This week's example of the beneficence of Bob Benson is his double intervention to save poor Mike Ginsberg. Furious about the war, or at least just furious, Ginzo unwisely chooses to turn his ire on Jim Cutler, who in turn quickly decides that the anti-war rhetoric is cover for a slacker who doesn't want to work. Then, just like that, Bob appears out of nowhere and barks at Ginzo to calm down. Disaster is averted.

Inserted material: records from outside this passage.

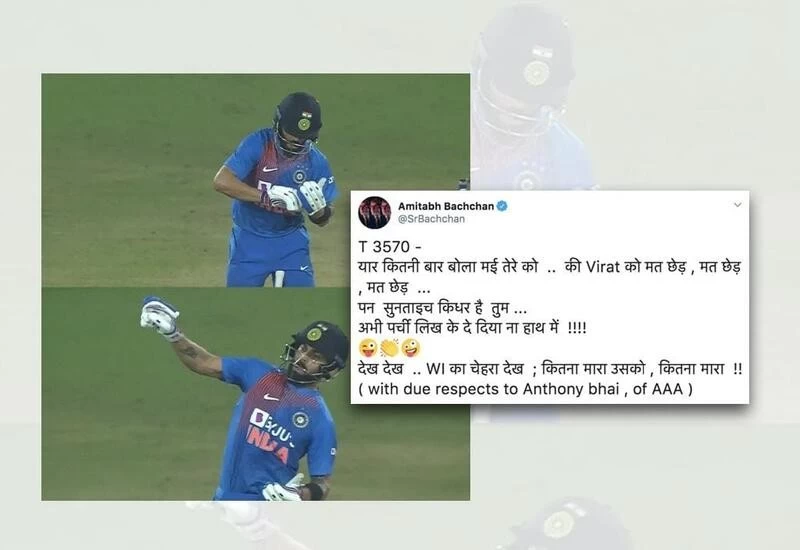Click the blue verified badge
This screenshot has width=800, height=550.
click(503, 206)
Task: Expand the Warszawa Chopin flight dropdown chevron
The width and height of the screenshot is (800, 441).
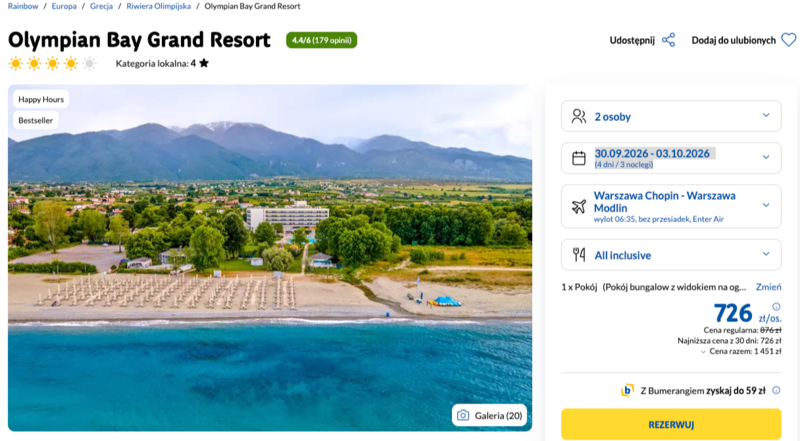Action: click(x=766, y=205)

Later, after Bob's intercession has seen him been given the bum hand of the Manischewitz account, he is forced to confront Ginzo again. The young man is responsible for the Manischewitz creative, but instead of prepping up, he's melting down, quoting the Bhagavad Gita by way of Oppenheimer ("Now I am become Death, the destroyer of worlds") in front of a bemused Stan Rizzo. By invoking the Jewish roots of the Manischewitz brand, before revealing its non-denominational business practices, Bob manages to convince Ginzo that he's not really doing the devil's work and gets the boy back on his feet. All that and helping Joan look after her child? No doubt next week Bob will open a shelter for acid-damaged account men.
This week's notes
Roger's insistence that big ad men don't prep almost blew up in his face during the Carnation meeting. But am I right in thinking that his crack about being their new girl actually swung the meeting back around? In which case it's just another example of Sterling's Gold.

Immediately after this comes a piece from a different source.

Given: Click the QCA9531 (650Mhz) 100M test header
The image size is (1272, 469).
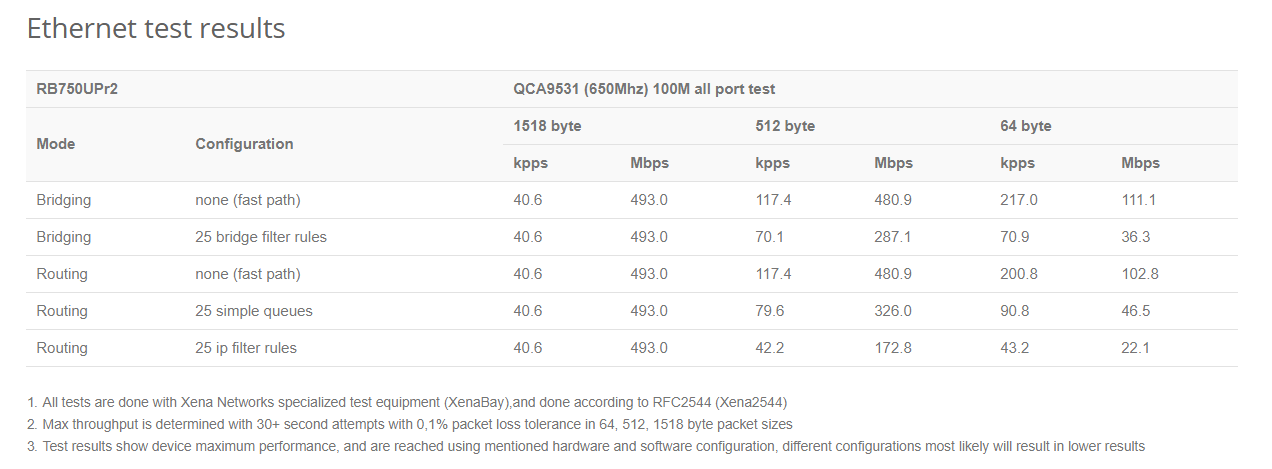Looking at the screenshot, I should (644, 89).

"Nice rapping with you Rog." Last time we saw Danny Siegel he was the world's most pathetic ad man, a little bit of talent and a terrible pipe-smoking habit, all puffed up by nepotism. Now he's a Hollywood big shot who abhors violence unless it's applied to Roger Sterling's groin. Well done that rather unlikable man. His Alice in Wonderland never got made though.
Don smoked weed with Megan in Hawaii and all he ended up doing was staying late in a bar. But hashish on a hookah and he's blacking out in swimming pools. That is some serious hashish.
Time stamps
The riot at the Democratic national convention in Chicago was just another of the events that shocked America in 1968. Joan Holloway fulfills the now traditional role of "character looking distressed while watching TV", while Megan gets scared for no reason (and far more scared than she was when there were riots in her actual city). But it is shocking see the scale of these riots. They lasted for five days and involved pitched battles between protesters and more than 25,000 police and troops.